Wouldn’t it be great if we could get the smokers back in the pub again?
They’re a contentious bunch, those smokers. Single-handedly, they’re the biggest problem demographic for publicans, seeing as they were the mainstay behind so many of England’s drinking hostelries, yet equally the biggest scourge for non-smokers looking for an idyllic place to dine.
And let’s not forget that – putting supermarket prices, alcohol tax or an impending financial meltdown so severe that it might put the Vatican into receivership aside – the smoking ban is undoubtedly the single biggest culprit behind the demise of so many of Britain’s pubs.
Despite assurances from the government and several anti-smoking lobbies that once the ban was in place great swathes of non-smokers would inundate our pubs, we all knew in our heart-of-hearts that it wasn’t really going to happen. At the end of the day, non-smokers who wanted to use the pub used it regardless of whether people smoked or not; they knew what it was going to be like when they opened the front door, and went there anyway. Non-smokers who didn’t want to use the pub didn’t use it because they preferred a bottle of red plonk curled up on the sofa with the cat purring at their feet while they watched Z-List Celebrity Deathmatch on Saturday night TV.
Because of this, smoke-free pubs are still not enough to lure them away from Bruce Forsyth or Ant & Dec and therefore it’s no surprise that when it’s cold, wet and dark these days a lot of pubs are quiet, empty buildings desperately waiting for customers.
Come the warm weather and sunshine, beer gardens and smoking shelters fill up with – you guessed it – smokers who come back to the pub but, given the fact that Britain has a naturally wet and windy climate, such days don’t happen often.
Pubs, therefore, have had to change their business models – mainly towards serving more food. For some this has worked, for others it hasn’t. Wouldn’t it be great if we could find a way for the diner and the smoker to coexist in peaceful harmony?

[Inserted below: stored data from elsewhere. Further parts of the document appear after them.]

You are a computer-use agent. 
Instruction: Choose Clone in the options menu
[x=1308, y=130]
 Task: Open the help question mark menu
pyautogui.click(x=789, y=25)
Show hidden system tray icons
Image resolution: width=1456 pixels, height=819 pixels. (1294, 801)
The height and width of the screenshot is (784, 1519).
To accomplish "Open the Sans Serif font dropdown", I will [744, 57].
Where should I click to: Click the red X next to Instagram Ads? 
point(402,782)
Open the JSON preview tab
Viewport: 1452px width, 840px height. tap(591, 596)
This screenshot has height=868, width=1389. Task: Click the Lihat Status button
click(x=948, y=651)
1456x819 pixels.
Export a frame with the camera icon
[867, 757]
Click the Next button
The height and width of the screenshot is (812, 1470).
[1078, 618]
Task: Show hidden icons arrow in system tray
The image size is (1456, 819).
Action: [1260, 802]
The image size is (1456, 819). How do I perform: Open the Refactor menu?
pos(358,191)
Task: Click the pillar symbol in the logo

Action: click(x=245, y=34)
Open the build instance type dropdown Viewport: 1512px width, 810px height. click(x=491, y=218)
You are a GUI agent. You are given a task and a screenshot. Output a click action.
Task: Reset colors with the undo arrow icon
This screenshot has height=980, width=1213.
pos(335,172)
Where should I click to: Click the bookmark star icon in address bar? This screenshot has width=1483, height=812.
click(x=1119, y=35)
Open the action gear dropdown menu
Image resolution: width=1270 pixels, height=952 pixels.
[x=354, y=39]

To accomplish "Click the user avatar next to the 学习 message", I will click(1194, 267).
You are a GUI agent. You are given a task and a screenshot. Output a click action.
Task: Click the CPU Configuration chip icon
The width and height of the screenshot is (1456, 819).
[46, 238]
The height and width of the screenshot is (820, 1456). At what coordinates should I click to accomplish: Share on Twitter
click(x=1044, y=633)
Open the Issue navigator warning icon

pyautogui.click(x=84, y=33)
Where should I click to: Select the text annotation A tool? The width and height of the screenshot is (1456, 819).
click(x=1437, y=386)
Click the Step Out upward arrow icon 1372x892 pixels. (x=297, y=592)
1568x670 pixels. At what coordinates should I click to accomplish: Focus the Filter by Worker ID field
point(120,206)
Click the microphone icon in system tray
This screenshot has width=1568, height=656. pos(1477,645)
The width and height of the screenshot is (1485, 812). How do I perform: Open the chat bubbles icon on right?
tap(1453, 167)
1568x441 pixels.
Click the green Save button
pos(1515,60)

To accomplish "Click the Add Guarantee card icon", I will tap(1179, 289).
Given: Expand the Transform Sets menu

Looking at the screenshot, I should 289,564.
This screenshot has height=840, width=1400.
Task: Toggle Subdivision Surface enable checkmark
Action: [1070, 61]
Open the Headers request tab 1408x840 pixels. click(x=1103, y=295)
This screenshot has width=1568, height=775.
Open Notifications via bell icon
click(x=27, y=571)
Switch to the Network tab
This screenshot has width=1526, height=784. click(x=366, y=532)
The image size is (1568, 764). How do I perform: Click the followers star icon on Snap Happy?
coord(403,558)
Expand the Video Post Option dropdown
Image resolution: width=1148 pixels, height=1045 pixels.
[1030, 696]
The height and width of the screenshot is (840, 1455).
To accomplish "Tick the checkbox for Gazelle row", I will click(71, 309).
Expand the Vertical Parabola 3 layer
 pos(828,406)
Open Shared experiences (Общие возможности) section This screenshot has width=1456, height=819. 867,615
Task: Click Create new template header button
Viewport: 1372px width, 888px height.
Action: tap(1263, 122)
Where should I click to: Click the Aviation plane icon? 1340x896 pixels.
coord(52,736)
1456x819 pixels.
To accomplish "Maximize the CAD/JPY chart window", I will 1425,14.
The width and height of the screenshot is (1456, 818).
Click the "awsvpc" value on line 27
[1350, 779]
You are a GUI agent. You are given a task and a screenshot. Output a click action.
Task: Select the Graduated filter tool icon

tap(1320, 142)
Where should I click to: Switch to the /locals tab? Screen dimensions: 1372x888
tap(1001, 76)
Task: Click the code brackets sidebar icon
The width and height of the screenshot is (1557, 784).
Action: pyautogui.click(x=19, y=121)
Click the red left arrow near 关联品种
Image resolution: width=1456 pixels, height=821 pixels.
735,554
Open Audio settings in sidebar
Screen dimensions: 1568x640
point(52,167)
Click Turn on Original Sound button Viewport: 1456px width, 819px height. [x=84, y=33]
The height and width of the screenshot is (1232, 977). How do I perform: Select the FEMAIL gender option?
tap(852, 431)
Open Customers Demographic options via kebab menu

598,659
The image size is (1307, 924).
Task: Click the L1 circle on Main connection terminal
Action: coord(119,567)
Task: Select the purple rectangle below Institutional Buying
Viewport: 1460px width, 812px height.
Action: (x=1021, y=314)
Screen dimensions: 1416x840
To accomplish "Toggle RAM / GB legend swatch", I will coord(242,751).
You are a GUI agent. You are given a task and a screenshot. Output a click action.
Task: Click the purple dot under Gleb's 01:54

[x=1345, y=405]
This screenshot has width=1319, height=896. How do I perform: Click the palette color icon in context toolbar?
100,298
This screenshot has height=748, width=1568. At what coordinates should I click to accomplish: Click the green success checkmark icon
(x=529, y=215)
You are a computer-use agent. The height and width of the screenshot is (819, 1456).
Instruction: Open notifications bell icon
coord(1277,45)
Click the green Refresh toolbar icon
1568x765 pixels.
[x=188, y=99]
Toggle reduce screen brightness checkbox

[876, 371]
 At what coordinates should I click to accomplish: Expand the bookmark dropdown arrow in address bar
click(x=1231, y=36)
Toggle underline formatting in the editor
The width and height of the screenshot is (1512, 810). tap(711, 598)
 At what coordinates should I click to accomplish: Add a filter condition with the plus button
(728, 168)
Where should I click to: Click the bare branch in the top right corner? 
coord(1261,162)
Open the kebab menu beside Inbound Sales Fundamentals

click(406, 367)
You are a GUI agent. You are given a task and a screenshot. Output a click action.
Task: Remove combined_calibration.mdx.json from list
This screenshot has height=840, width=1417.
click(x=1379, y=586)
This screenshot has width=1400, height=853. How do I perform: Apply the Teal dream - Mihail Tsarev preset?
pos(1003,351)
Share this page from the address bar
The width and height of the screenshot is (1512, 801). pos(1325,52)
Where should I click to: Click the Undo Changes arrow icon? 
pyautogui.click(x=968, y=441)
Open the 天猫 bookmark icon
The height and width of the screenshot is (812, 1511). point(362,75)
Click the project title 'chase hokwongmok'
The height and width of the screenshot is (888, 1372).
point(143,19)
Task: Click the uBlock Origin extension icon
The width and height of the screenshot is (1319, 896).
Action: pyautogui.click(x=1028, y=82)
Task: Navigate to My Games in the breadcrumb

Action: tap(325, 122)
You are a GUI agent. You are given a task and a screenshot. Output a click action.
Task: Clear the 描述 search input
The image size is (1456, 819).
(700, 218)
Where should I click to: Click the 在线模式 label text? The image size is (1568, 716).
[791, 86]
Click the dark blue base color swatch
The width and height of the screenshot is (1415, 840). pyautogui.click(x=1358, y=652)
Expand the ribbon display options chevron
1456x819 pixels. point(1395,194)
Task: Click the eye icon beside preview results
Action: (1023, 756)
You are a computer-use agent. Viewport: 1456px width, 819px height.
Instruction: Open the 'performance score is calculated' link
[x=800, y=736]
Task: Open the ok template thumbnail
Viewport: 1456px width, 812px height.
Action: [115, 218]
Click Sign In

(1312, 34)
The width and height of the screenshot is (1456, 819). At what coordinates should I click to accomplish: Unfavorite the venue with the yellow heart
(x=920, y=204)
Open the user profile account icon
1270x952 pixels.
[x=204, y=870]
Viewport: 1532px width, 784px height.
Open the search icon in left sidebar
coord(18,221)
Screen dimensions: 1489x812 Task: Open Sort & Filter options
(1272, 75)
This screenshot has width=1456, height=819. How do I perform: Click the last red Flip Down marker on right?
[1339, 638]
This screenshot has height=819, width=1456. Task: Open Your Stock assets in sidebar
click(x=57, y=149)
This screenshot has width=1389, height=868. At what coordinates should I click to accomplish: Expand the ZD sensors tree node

It’s a sort of Nirvana, I understand, but if smokers could be in one bar and diners in another, Britain’s pubs would be lively, profitable establishments once again. Maybe, though, there’s a twenty-first century solution to the problem.
A customer who once frequented my pub daily but now barely ventures through the door because she can’t enjoy a cigarette with her glass of wine, wandered in to the premises today happily smoking away. Or perhaps she wasn’t. I couldn’t tell. It certainly looked like a cigarette, and smoke appeared to be emanating from her nostrils, but there was no smell, no lingering cloud.
Instead, she was enjoying an electronic cigarette. In the dim and distant past of my childhood I remember a relative using a cigarette holder that provided a nicotine fix, but without the cigarette – or the smoke. He looked like a bit of a cross between Cesar Romero’s Joker, and Noel Coward. In other words, a bit of a nob.
But it did mean he was getting his fix without affecting those around him. Today’s version is a little more sophisticated, looking more like a cross between a biro and a science fiction cigarette, running on a battery that simultaneously heats up the nicotine to provide the smoker with the flavour and the ‘hit’ and making the tip glow red. Just like a real cigarette! And all that escapes from the user’s lips is a breathy puff of water vapour that dissipates almost instantly.
It could do for smoking what the hydrogen car might one day do for the internal combustion engine.
But while the Honda FCX Clarity might be able to save the polar bears, can the Smart Smoker really do the same for Britain’s pubs? Will people be comfortable watching others ‘smoke’ while they dine, or does the Electronic Cigarette deserve to exist only in the pages of a Peter F Hamilton novel?
The problem appears to be not with the fact that this device could be the answer to everyone’s prayers, but the fact that the perception of somebody smoking might be off putting. It seems that, business arguments aside, smoking in pubs appears to have become as visually offensive as somebody using a mobile phone whilst driving.
One diner, when quizzed on whether he found the device acceptable or not, pointed out that if he walked in and saw somebody apparently smoking at the bar, whether they were just exhaling water vapour or not, he would be inclined to leave again without enquiring further.
This leaves the publican with a huge dilemma. Having worked hard to build up a food trade to replace that lost by having had the smokers banished, letting them back in with a Star Trek equivalent to traditional tobacco might mean all that hard work and expense was for nothing.
So I’m curious to hear from publicans, smokers, non-smokers, diners and from anyone who has used one of these devices: what do you think of them? Smokers, would you use one in a pub? Diners, would you eat in a place that let these be used? Publicans, would you let smokers use them? Furthermore, are they a potential revenue stream?
Or are they as risible as the fortunes of the plug-in electric car?